TEKSTİL, GÖZLÜK, KOZMETİK...
Tekstil ürünlerinin yanında özellikle kozmetik, gözlük ve saat ürünlerinde de ciddi taklit artışı var. İşin daha da ilginç yanı genelde Gucci, Armani, Lacoste, Louis Vuitton gibi global markaların sahtesi yapılıp satılırken, şimdilerde yerli markaların başı taklitlerle dertte. Ünlüler taktıysa, çok seyredilen bir dizide görüldüyse, fenomenler kullandıysa markasına veya tasarım tesciline bakılmadan anında kopyası yapılıp internette 10’da 1’i fiyatına satışa sunuluyor.
İHTAR DA KÂR ETMİYOR
Satış yapanlara avukat aracılığıyla ihtar çekmek hatta dava açmak kâr etmiyor. İhtarnameyi umursayan yok. Davalar ise avukatların verdiği bilgiye göre 3-4 yılı buluyor. Kendi tasarımlarıyla marka olmak için yola çıkan yerli üreticiler emeklerinin bu şekilde heba olmasını izlemek zorunda kalıyor. Üstelik bir de hukuk mücadelesi verirken yaptıkları harcamalar, zaman kaybı ve boşa giden enerji var. Sonuçta ekonomik kayıp büyük.
DAVALARLA ÖNLEM ZOR!
Taklitlerin markalı ekonomiye büyük zarar verdiğini belirten Birleşmiş Markalar Derneği (BMD) Başkanı Sinan Öncel şu noktalara dikkat çekti: “Bu ürünler vergisiz satılıyor.

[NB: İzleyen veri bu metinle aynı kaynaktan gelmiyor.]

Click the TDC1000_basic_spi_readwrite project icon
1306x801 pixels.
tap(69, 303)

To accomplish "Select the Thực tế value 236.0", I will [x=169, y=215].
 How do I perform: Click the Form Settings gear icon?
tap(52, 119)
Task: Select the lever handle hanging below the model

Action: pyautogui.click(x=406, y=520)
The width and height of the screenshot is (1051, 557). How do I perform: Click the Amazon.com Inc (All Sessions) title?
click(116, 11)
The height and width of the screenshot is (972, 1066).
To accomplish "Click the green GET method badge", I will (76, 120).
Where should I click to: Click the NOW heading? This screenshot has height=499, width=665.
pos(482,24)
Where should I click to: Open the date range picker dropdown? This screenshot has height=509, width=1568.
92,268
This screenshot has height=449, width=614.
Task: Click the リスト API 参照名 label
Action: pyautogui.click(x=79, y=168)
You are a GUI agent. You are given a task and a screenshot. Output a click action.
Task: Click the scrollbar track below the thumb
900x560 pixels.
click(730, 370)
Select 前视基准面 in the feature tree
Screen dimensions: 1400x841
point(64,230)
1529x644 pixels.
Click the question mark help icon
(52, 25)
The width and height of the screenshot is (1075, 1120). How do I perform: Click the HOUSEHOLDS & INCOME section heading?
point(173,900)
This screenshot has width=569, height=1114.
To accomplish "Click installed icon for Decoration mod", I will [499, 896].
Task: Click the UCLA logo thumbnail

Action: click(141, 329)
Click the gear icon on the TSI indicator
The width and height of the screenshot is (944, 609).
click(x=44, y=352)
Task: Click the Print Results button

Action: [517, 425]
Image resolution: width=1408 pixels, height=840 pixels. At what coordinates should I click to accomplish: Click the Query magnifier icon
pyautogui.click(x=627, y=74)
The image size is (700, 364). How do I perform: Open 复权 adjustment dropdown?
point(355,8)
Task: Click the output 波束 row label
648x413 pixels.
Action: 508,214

Devlet vergi kaybına uğruyor. Markaların itibarı zedeleniyor. Taklit ürünler caddelerde, özellikle tatil bölgelerinde mağazalarda alenen satılıyor. Çok ciddi taklit ürün satışı var. İnternette zaten inanılmaz boyutlara ulaştı. Taklit ürün piyasası kolluk güçleriyle çözülmenin ötesinde bir boyut kazandı. Merdivenaltı çok ciddi imalat parkları oluştu. Devletin bu konuya ciddi el atması gerekiyor. Sadece davalarla olacak iş değil.”
TÜKETİCİ DE MAĞDUR OLUYOR
Tüketiciye orijinal ürün fiyatına taklit ürün satıldığını vurgulayan Tescilli Markalar Derneği’nin (TMD) Başkanı İzzet Stamati ise “Artık sadece marka sahibini değil tüketiciyi de mağdur eden bir sistem açığı var. Bireysel başvuruyla kolluk kuvvetlerinin denetim yaptığı bir yapı oluşturulmalı. Satan kişi, ürünün orijinal olduğunu ispatlayamazsa zararı karşılamalı. Mahkemelerden marka sahibi lehine çok zor karar çıkıyor. Bize her gün ihbar geliyor ama yapabileceğimiz bir şey yok. İnternetteki satış sitelerinin kapatılması da 1 yılı buluyor. Kapatılsa da anında küçük bir harf değişikliğiyle yeni site açıyorlar. Buradan gelen paranın takibi de zor” diye konuştu.
‘HAKEM HEYETİ’ ÖNERİSİ
Patent danışmanları marka ihlali olunca Türk Patent Ofisi’ne itirazla 3 ay gibi bir sürede sorunu çözdüğünü belirtiyor. Asıl sorun tasarım ihlali. Eğer tasarım tescil alındıysa ve benzer tasarımlar piyasadaysa önce avukatla mail/ihtar gönderiliyor. Olumsuz yanıt gelirse noterle tespit ve mahkeme süreci işliyor. Bu süreç uzun olduğu için marka sahipleri, hukukçular ve dernekler ‘tüketici hakem heyeti’ gibi bir yapı oluşturulmasını öneriyor. Bu sisteme göre; ürünün tasarım ihlali mahkemelere gitmeden hızla çözülebilir. Çözüm sağlanamadığı noktada mahkemeler devreye girebilir.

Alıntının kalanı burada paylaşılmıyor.